Hopefully after reading my previous post on how SharePoint and snapshots really, really don't get along well, you're wondering how you might take advantage of this incredibly awesome capability to literally turn back time on your environment in case of an emergency.

Before we discuss how snapshots can help SharePoint, let’s discuss briefly how snapshots should NOT be used:

  • Snapshots have almost no place in a regularly scheduled backup plan. That is, unless you've followed the carefully coordinated steps below, there's pretty much nothing you can or should do with snapshots to recover a failed SharePoint server or drive (including SQL LUNs or data storage).
  • Snapshots should not be used casually. All of the reasons listed in the previous article imply that snapshots can cause some interesting and extremely difficult to resolve issues in your SharePoint environment. They shouldn't be used as part of any real frequent administrative activities.
  • Snapshots should not be used to replicate an environment. Along with all of the potential issues mentioned in the previous article, using snapshots to replicate an environment for testing or pre-production use introduces an entire list of additional risks, such as duplicate names on the network, AD membership failure, unexpected notifications to end users from the new, non-production system, etc. Don't do it. A well designed deployment script (manual or code) is the better answer here.

So… what role can snapshots play?

Warning: I am about to discuss something that violates Microsoft supportability statements. Although the process below SHOULD work as described without any significant problems or errors, you do so at your own risk.

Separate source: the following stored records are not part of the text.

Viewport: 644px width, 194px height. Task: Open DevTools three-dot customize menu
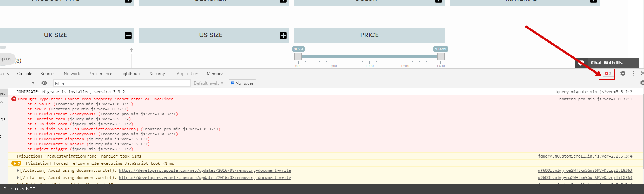point(633,73)
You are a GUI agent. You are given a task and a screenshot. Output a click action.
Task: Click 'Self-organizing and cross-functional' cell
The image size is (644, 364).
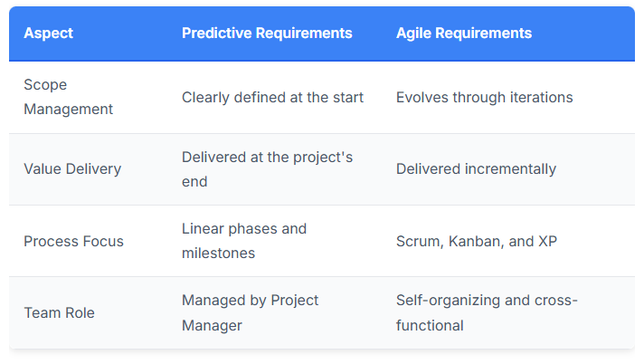tap(487, 313)
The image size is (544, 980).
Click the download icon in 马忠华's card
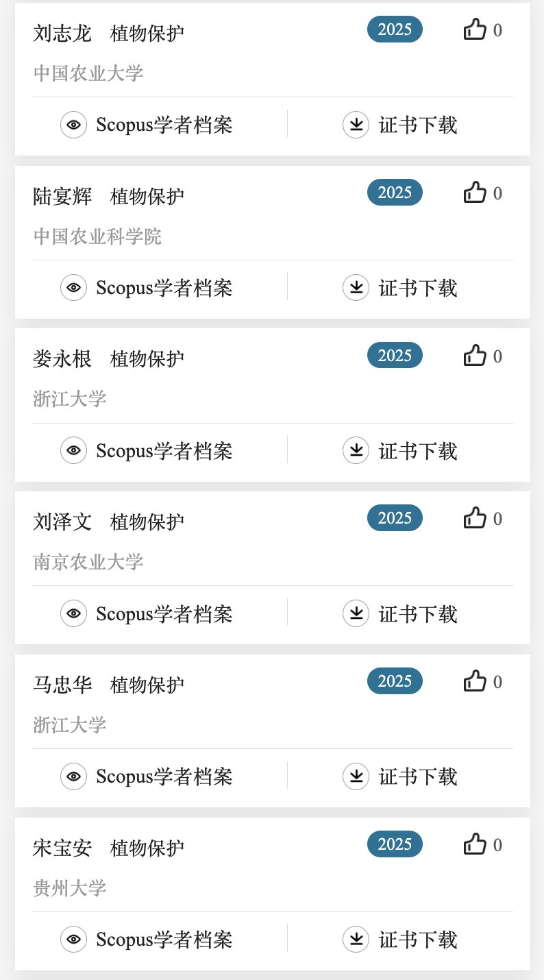356,776
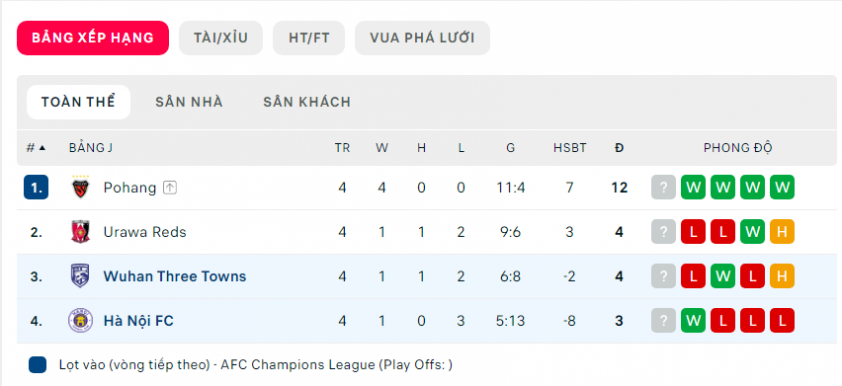Click the Pohang club crest icon

pyautogui.click(x=81, y=187)
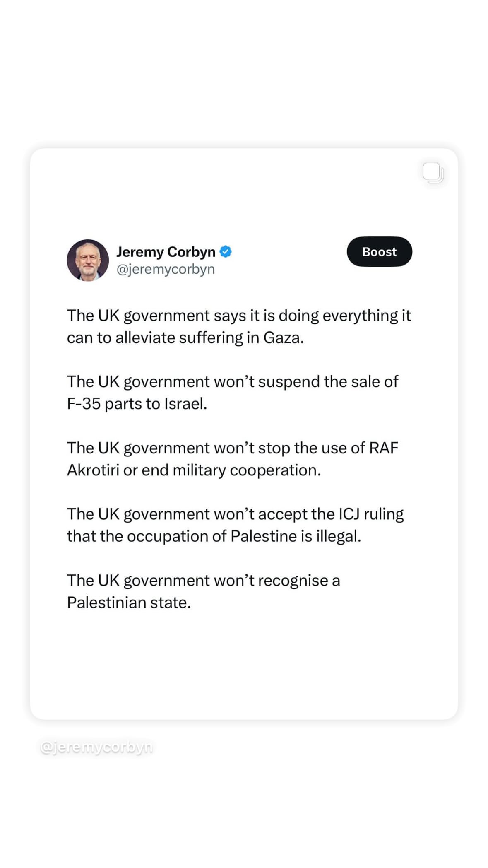The height and width of the screenshot is (868, 488).
Task: Click the word "Israel." in the post
Action: pyautogui.click(x=185, y=404)
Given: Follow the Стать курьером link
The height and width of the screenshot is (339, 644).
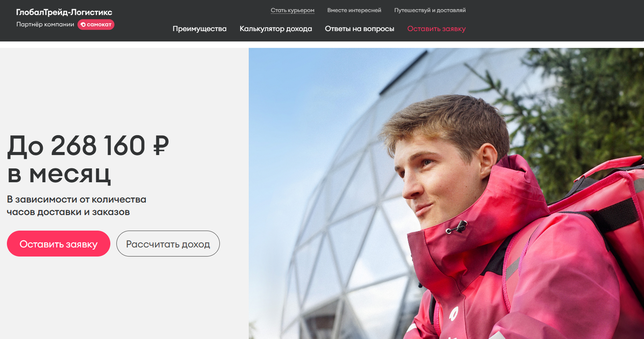Looking at the screenshot, I should pyautogui.click(x=292, y=10).
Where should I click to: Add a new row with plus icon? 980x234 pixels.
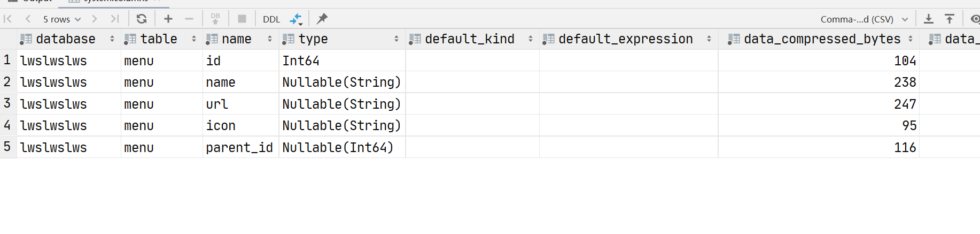click(x=168, y=19)
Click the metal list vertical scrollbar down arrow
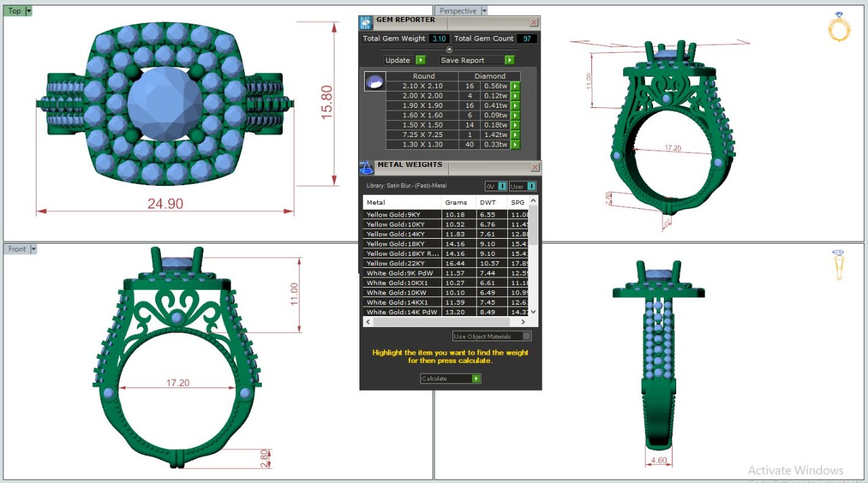Image resolution: width=868 pixels, height=483 pixels. [533, 311]
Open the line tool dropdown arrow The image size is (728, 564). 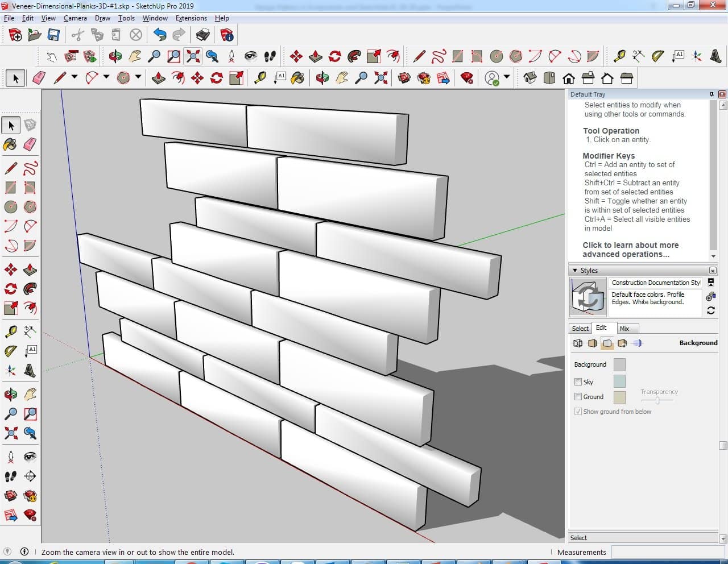[75, 77]
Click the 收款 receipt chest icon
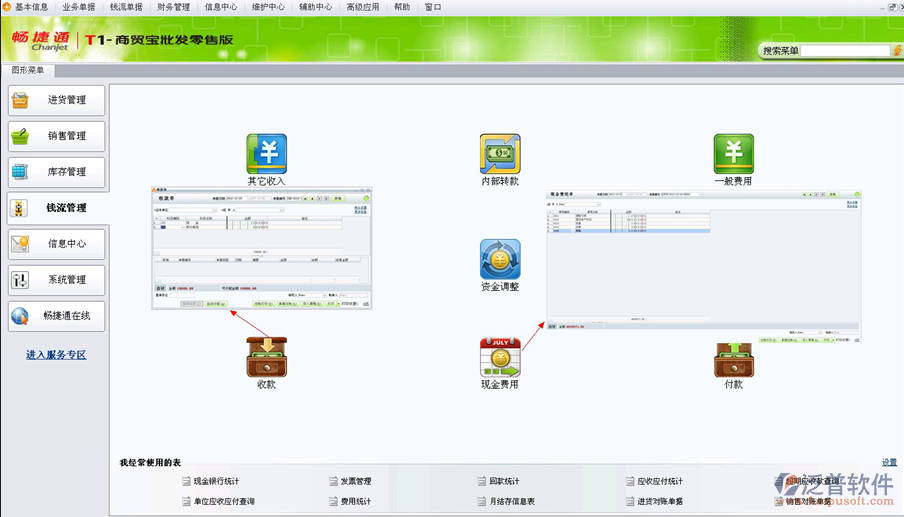 pos(266,357)
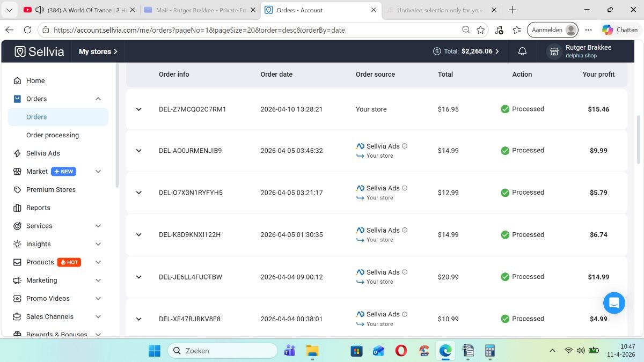Image resolution: width=644 pixels, height=362 pixels.
Task: Open Opera browser from the taskbar
Action: 401,351
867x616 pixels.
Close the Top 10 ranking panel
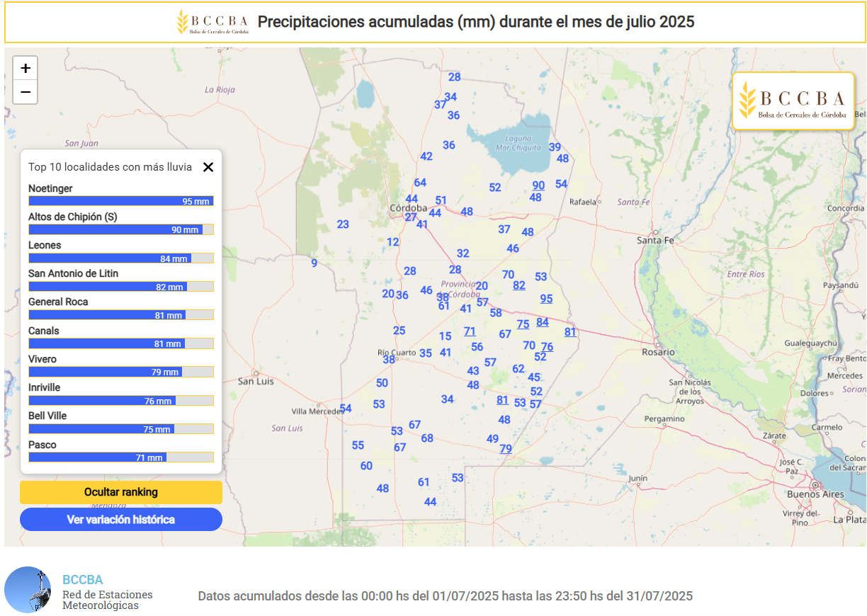208,167
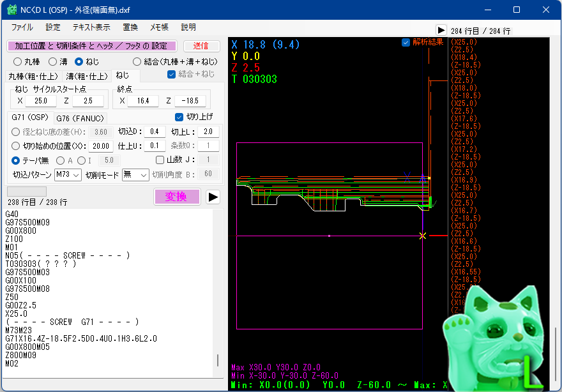Switch to the G76 (FANUC) tab
The image size is (562, 392).
click(81, 118)
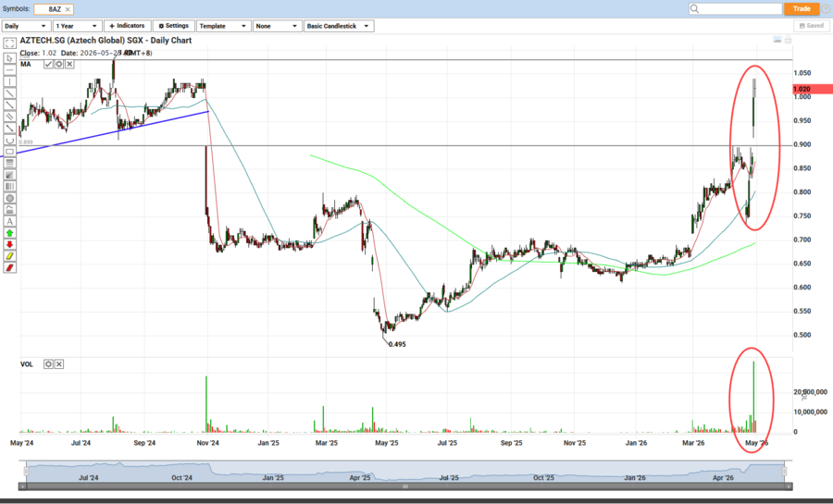The image size is (833, 504).
Task: Close the VOL indicator panel
Action: (59, 364)
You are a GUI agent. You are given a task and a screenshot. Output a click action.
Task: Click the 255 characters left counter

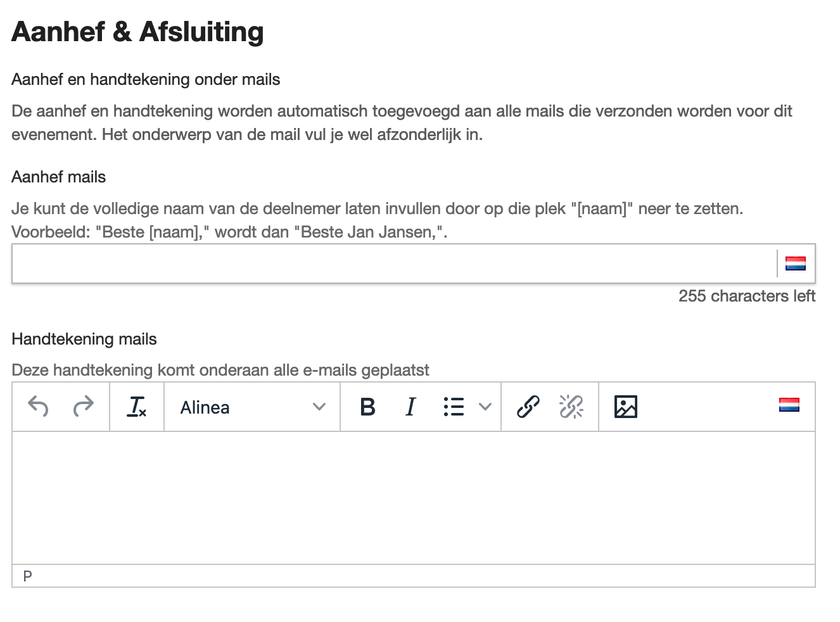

Any use of snapshots must avoid the key elements that present inconsistency in the environment. The use of snapshots must specifically avoid any loss of synchronization with the SharePoint Configuration database. Other issues listed in my previous entry, specifically storage, network, and domain membership synchronicity should also be avoided.

The unfortunate reality is that there is only one time when we can be absolutely certain that the environment is in a known, stable, unchanging state: When the machines are physically turned off. You can click a thousand buttons, pre-script backup commands, or press the "snapshot" button as fast as you can, and there is still going to be a risk of misalignment. It is only when the machines are turned off and SharePoint is physically incapable of doing work or making request of the databases that you can be certain that any snapshots or backups you make will be consistent between each of the infrastructure components.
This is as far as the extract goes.